• SOURCE EXCERPT:
------------------------------------

Ms. Kreh, 57, most recently served as Chief Financial Officer and VP, Information Technology, of the Power Solutions business of Johnson Controls International plc, a position she held from 2010 to 2017. Prior to that, Ms. Kreh served as Corporate Controller of Johnson Controls. Previously, Ms. Kreh held finance and operational leadership roles (including as Treasurer) at PPG Industries, Inc. Ms. Kreh holds a Bachelor’s degree in Business Administration in Accounting and Analysis & Design of Business Information Systems from the University of Wisconsin and an MBA in Finance from Duquesne University.
Ms. Kreh will (i) receive an annual salary of $400,000, (ii) receive a payment of $75,000 in connection with the costs associated with her relocation to Illinois (which would be required to be repaid to the Company if she does not remain employed by the Company for at least three years), (iii) be eligible to participate in the Company’s bonus program, with a target bonus opportunity of 40% of her annual salary, dependent on the attainment of performance goals, (iv) be eligible to participate in the Company’s Executive Deferred Compensation Program, with a target bonus opportunity of 20% of her annual salary, based on Company performance, and (v) be entitled to participate in benefit plans generally made available to executive officers and employees of the Company.

------------------------------------

• GIVEN MATERIAL:
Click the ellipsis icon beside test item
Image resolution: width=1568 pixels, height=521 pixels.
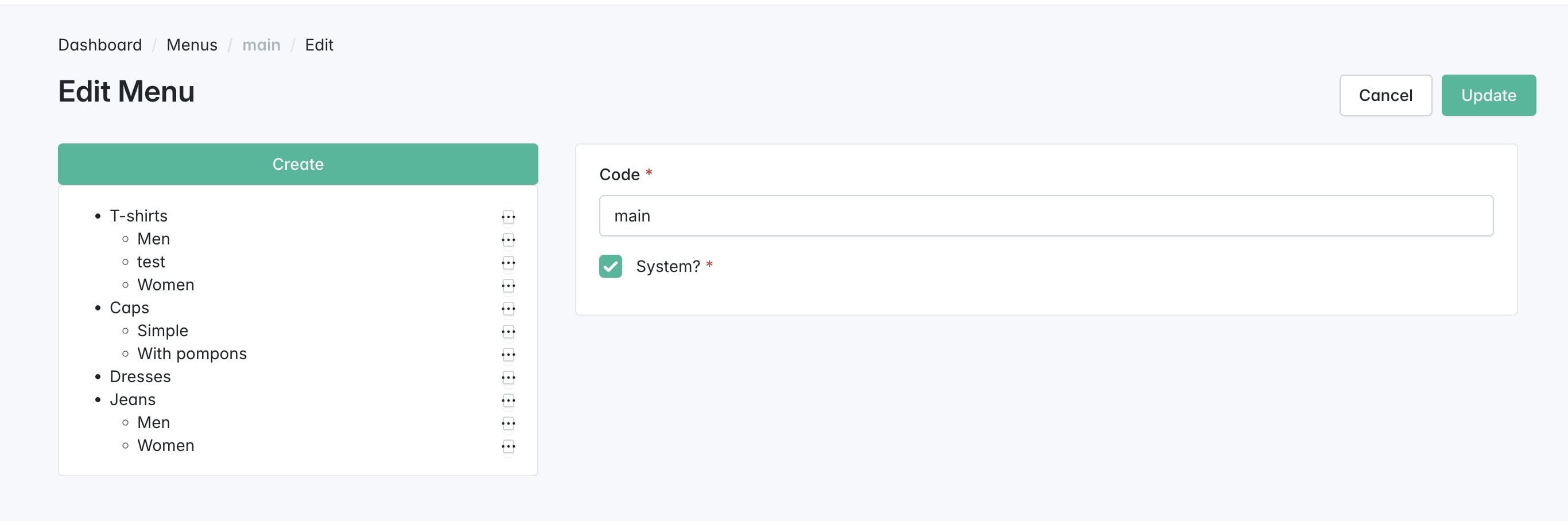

------------------------------------

• STATED GOAL:
Carry on the passage on Ms. Kreh's background and pay, starting after its final sentence. The listing is separate material and has no connection to the passage on Ms. Kreh's background and pay.

• REPLY:
In connection with her appointment, the Company awarded Ms. Kreh a grant of 35,000 shares of restricted stock of the Company, 12,000 of which shares will cliff vest on the fourth anniversary of December 15, 2018 and the remaining shares will cliff vest on the fifth anniversary of December 15, 2018. Such restricted stock was issued under the Company’s long-term incentive plan and is subject to the terms and conditions of such plan.
There are no family relationships between Ms. Kreh and any of the directors and executive officers of the Company, nor are there any transactions in which Ms. Kreh has an interest requiring disclosure under Item 404(a) of Regulation S-K.
In connection with Mr. Smith’s departure, the Company offered Mr. Smith a separation agreement, which is anticipated to provide for a continuation of Mr. Smith’s annual base salary for a period of six months in an amount equal to $137,500, which amount shall be paid less applicable taxes and withholdings and in accordance with the Company’s normal payroll schedule. As a condition to receiving the severance payments, Mr. Smith will be required to agree to a customary release of claims and his non-competition agreement and non-disclosure agreement with the Company will remain in effect.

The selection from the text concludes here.